BEGIN Given data
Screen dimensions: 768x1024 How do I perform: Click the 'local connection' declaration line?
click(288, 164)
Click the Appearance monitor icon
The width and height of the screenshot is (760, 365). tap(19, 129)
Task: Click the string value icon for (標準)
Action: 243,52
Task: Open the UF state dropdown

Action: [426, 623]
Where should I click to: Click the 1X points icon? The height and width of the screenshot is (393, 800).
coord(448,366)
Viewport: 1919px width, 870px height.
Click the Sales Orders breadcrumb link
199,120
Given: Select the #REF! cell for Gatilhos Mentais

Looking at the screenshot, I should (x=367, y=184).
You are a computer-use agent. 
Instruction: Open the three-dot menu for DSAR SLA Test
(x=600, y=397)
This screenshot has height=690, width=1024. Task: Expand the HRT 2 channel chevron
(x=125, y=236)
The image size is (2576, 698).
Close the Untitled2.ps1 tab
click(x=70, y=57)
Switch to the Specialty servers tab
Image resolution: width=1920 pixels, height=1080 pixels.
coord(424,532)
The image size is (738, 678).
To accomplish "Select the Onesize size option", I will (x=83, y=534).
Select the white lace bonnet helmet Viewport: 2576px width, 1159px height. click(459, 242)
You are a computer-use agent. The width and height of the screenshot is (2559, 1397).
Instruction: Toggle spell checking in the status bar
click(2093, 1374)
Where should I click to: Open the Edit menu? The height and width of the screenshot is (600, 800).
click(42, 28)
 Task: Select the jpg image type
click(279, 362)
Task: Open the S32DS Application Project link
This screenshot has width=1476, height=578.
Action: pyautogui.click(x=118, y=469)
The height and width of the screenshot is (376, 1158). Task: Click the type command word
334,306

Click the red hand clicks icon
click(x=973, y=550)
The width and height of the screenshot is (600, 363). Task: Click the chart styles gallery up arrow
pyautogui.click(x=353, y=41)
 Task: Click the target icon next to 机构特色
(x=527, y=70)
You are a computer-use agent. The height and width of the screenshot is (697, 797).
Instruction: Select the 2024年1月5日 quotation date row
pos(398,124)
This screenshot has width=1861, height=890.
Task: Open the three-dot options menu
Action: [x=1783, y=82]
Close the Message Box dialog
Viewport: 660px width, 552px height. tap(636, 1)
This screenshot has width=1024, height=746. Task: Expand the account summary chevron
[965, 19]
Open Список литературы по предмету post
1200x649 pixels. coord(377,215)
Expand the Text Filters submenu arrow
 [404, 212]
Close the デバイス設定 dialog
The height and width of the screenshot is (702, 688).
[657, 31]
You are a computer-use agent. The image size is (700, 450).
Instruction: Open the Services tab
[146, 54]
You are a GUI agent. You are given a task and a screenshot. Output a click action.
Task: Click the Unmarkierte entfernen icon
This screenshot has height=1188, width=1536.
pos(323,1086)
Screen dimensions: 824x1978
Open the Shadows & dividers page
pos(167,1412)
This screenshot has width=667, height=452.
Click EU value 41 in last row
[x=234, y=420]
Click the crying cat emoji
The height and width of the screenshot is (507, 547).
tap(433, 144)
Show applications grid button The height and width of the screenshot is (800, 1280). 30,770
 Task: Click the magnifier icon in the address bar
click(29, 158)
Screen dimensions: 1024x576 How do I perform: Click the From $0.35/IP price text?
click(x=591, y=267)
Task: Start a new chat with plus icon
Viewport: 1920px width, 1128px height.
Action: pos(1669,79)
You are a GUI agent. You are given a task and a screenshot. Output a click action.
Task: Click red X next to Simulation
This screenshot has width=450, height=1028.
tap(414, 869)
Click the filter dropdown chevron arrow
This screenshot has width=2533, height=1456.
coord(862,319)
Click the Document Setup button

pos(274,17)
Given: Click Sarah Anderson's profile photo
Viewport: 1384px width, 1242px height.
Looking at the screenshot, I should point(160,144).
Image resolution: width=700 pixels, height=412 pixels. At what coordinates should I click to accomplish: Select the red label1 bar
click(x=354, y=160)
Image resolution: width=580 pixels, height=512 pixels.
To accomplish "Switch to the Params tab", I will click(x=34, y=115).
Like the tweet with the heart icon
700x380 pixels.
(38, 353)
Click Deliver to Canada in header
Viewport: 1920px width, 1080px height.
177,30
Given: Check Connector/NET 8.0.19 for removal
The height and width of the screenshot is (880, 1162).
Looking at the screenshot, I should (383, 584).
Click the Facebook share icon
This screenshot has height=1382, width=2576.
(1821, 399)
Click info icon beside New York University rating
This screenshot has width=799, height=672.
END Given data
How many lines in the data above contain the string "accomplish"? Case counts. Reply with the number only.

3